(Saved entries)

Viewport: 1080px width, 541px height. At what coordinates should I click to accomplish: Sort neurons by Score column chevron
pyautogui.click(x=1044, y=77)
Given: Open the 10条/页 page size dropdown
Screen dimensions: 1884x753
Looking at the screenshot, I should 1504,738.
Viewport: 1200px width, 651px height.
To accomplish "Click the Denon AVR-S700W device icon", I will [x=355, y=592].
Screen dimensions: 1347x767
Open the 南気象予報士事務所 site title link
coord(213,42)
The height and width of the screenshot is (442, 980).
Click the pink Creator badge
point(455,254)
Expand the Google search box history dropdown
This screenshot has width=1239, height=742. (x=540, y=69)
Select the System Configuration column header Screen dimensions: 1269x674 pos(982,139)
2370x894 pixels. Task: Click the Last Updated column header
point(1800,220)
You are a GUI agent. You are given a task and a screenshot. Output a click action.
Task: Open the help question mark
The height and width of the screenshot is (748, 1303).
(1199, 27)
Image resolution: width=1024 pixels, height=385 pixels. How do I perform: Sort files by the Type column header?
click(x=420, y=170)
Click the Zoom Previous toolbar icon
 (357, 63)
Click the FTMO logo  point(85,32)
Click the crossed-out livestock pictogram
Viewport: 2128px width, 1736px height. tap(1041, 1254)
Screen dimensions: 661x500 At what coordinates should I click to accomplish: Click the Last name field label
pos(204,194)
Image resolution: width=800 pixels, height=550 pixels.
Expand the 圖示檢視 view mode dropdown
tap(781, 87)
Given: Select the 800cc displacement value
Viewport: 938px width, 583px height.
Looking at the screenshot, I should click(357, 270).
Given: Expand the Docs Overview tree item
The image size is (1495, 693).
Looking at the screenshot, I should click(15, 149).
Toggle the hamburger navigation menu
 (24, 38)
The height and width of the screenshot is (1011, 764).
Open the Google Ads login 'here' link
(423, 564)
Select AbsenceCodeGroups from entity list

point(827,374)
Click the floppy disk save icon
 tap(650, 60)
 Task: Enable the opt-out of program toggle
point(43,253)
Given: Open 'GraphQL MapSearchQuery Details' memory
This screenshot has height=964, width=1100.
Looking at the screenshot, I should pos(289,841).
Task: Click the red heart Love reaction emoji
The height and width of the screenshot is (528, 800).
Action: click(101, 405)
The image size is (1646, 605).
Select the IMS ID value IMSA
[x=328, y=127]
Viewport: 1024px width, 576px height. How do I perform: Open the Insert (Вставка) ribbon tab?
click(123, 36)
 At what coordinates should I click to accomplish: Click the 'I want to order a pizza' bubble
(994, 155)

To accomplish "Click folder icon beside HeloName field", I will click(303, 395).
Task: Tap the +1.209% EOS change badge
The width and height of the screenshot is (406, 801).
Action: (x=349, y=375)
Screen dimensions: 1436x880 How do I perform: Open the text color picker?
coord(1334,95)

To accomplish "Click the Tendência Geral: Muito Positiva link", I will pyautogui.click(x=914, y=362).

**Task objective**
Lines above that include the string "will" need to be copied.

**Answer for the task**
To accomplish "Click the Denon AVR-S700W device icon", I will [x=355, y=592].
To accomplish "Click folder icon beside HeloName field", I will click(303, 395).
To accomplish "Click the Tendência Geral: Muito Positiva link", I will pyautogui.click(x=914, y=362).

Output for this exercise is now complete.